2023 seçimlerini geride bıraktık. Erdoğan 21 senelik iktidar sürecine seçimi “kazanarak” devam etti. Erdoğan’ın 21 yıllık iktidarında biz toplumsal muhalefete saldırılara, tutuklamalara, hak ihlallerine, hukuksuzluklara, kayyımlara hapishanede hak ihlallerine, basına sansürden yoksulluğa ve savaşa kadar daha nicesine tanıklık ettik.

Halk, 21 yıldır kurumsallaşan faşizmi iliklerine kadar yaşadı ve seçimi, ortakları MHP-YRP -HÜDAPAR ile parlamentoda çoğunluğunu sağlayarak “kazandı”. Bu ortaklar gerici politikaları icra etmek için yan yana geldiler.

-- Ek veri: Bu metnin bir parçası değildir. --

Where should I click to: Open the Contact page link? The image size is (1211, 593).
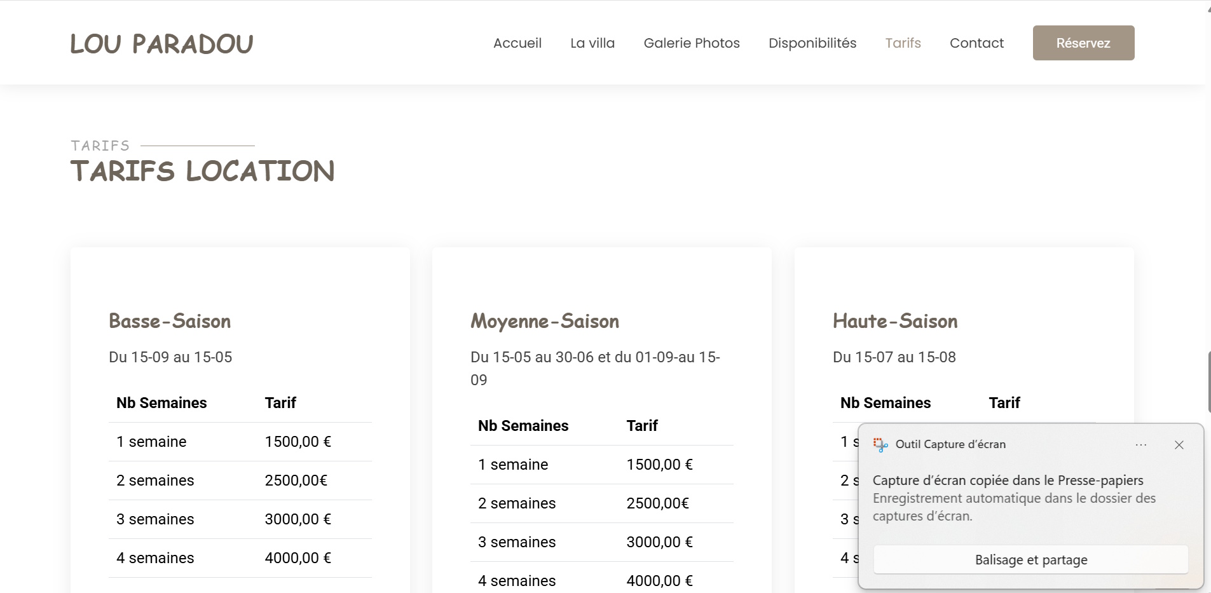coord(976,43)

Seçim akşamında Erdoğan, zafer naraları attı. Onun konuşmasında toplumsal muhalefete ayar verip parmak sallaması, kadın ve LGBTİ+’ların hedef alan cümleler kullanması önümüzdeki süreçte ağlarını nerelere öreceğinin beyanıydı. Yani iktidar süresince, kadınlara, LGBT+’lara dayatılan gerici ahlak, cihatçı gelenekçi kültür, “yeni” aktörlerle, sürece daha kapsamlı uygulanacaktır.

Seçim sürecinde YRP ve HÜDAPAR la yapılan seçim pazarlığı ile 6284 sayılı kanunu hedef alan, LGBTİ+ nefret söylemlerini daha fazlalaştıran, kadını aile kavramı içine hapseden, gerici, ahlakçı ve cinsiyetçi söylemlerini seçim mitinglerine malzeme eden Erdoğan ve gerici ittifakı elbette ki yeni yasalarla kadın kazanımlarını hedef alacaktır. Son dönemde LGBTİ+ düşmanlığını merkeze alarak nefret politikalarını üreten zihniyet gökkuşağını dahi suç sayıyor. LGBTİ+ Onur Haftası boyunca yapılan eylem ve etkinlikler, yürüyüşler, piknikler ve açıklamalar hedef alınarak izin verilmedi. Bu varoluş ne yasal düzenlemelerle ne de yasaklamalar ile engellenebilir. İktidarın bu yöntemi de toplumun azınlık ya da güçsüz gördüğü halkası üzerinden yürütmektedir.

Kadınların mücadelesinin ana hedefi erkek egemen sistemdir!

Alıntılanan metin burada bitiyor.